Os lírios-de-um-dia são frequentemente chamados de “plantas para todas as situações”. Desenvolvem-se bem ao sol e em meia-sombra, aceitam diferentes tipos de solo e até perdoam períodos prolongados de seca. Cada flor dura apenas um dia, mas surgem botões continuamente - e o efeito é um espetáculo de cor durante semanas.

Para quem trabalha fora, são especialmente cómodos: não precisam de tutores nem de cortes regulares. Dividir as touceiras de alguns em alguns anos é suficiente para manter o vigor. Se plantar variedades com épocas de floração diferentes, pode ter flores desde o início do verão até bem dentro do fim do verão.

8. Anémona-do-outono - estrela do fim do verão sem exigências extra

Quando muitas flores de verão já parecem cansadas, a anémona-do-outono é que começa a brilhar. As flores delicadas, quase flutuantes, em rosa ou branco, trazem leveza ao canteiro no fim do verão e no início do outono.

Estas plantas preferem sol a meia-sombra e um solo rico em húmus. Depois de bem enraizadas, regressam de forma fiável ano após ano. Em regiões muito frias, uma camada fina de mulch no inverno ajuda, sobretudo no primeiro ano.

Como criar um canteiro de staudes de baixa manutenção de forma inteligente

Com alguma planificação, o canteiro fica não só resistente, como também visualmente interessante. Três pontos facilitam muito o arranque:

  • Avaliar os locais com honestidade: onde é mesmo soalheiro e onde é mais sombrio? Como reage o solo depois de uma chuvada forte?
  • Agrupar plantas com necessidades semelhantes: colocar juntas as staudes com exigências parecidas - por exemplo, “campeãs da seca” numa zona e amantes de sombra noutra.
  • Preparar o solo antes, em vez de lutar depois: soltar bem a terra, retirar infestantes e, se o solo for pesado, incorporar areia.
Staude Local Necessidade de água
Milefólio Sol baixa
Equinácea Sol baixa a média
Selo-de-Salomão Meia-sombra a sombra média
Erva-dos-gatos Sol baixa
Sedum Sol muito baixa

O que os jardineiros preguiçosos devem mesmo ter em conta

Ainda mais importante do que a variedade é a fase inicial.

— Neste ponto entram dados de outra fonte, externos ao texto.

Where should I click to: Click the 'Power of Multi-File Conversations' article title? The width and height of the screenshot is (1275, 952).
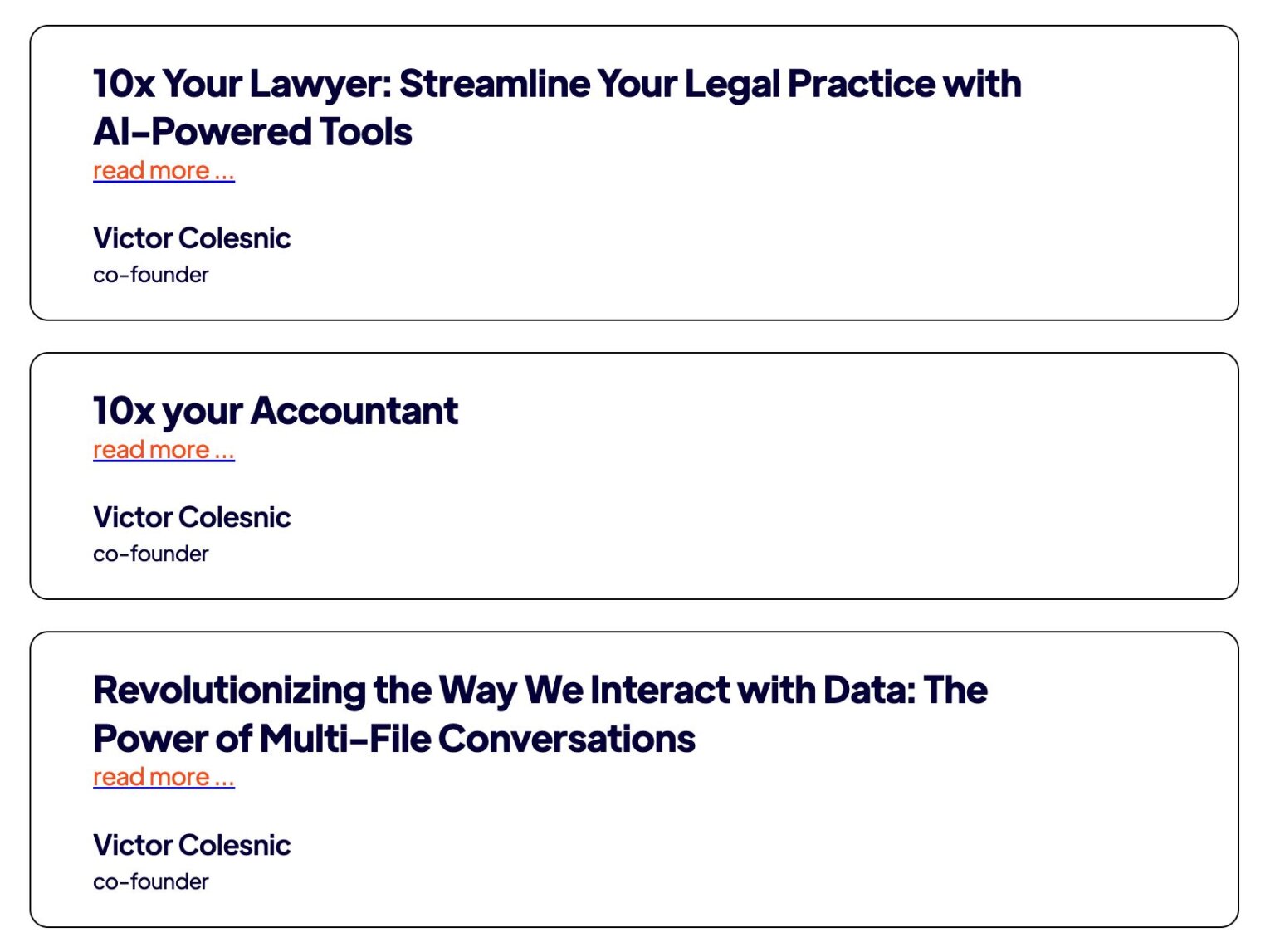pyautogui.click(x=394, y=738)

Nas primeiras semanas após a plantação, até as staudes mais resistentes precisam de regas regulares, até criarem raiz. Depois disso, o trabalho de manutenção diminui de forma drástica.

O mulch - por exemplo, com estilha de poda de arbustos ou composto de casca - mantém a humidade no solo durante mais tempo e reduz as ervas espontâneas. Assim, não só rega menos, como também tem muito menos para arrancar.

Valor acrescentado no dia a dia: um jardim que “pensa” por si

Um canteiro feito com staudes rijas não significa apenas menos trabalho. Ajuda a estabilizar o microclima do jardim, dá alimento a polinizadores e mantém-se muito mais vivo ao longo do ano do que um canteiro de anuais de curta duração. Se ainda intercalar alguns bolbos de primavera, como açafrões ou narcisos, consegue cor de março a outubro - com um esforço muito controlado.

Em varandas e pequenos terraços, o princípio funciona da mesma forma. Muitas das staudes referidas também crescem bem em vasos grandes, desde que os recipientes tenham furo de drenagem e o substrato não fique encharcado. Assim, com poucas plantas bem escolhidas, cria um refúgio verde que não exige fins de semana inteiros de trabalho pesado.